Answer these questions from the post about bipolar disorder.
(a) In which decades does the post say there was no diagnosis for bipolar disorder?
(b) How long ago was the writer diagnosed with Bipolar I?
(c) What does the writer say mania has ruined?

───── SELECTED TEXT

Hi mywaytoneptune (and everyone here),

I never understood my mother's illness. Growing up, my brother and I just thought she was 'nuts', so we stayed away from home as much as possible. Back in the 60's and 70's there was no diagnoses for bipolar disorder; just unsympathetic judgment, and an array of medication that should never have been prescribed.

Now, I understand my mother's illness because I was diagnosed with Bipolar I only two years ago. Isn't it interesting when you realize that the deep depression, the erratic behavior, and/or the pendulum of both, is something you have tried to deal with throughout your life? We know something is wrong, but we don't know exactly what it is so we continue to function the best we can. DENIAL!!

I didn't want to admit that my roller-coaster ride of moods were going to be added onto the family 'nuts' list of names. I understand darkness of depression; how it sucks us down to the bottom until we don't want to suffer anymore. Been there, done that. Mania has ruined my relationships, my credit, and basically my life.

──────────
───── DATA FOR REVIEW

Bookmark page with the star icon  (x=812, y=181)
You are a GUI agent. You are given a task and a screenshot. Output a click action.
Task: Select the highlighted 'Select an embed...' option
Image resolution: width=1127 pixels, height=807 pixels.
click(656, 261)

──────────

▸ PROBLEM SOLUTION:
(a) The 60's and 70's.
(b) Two years ago.
(c) The writer's relationships, credit, and basically life.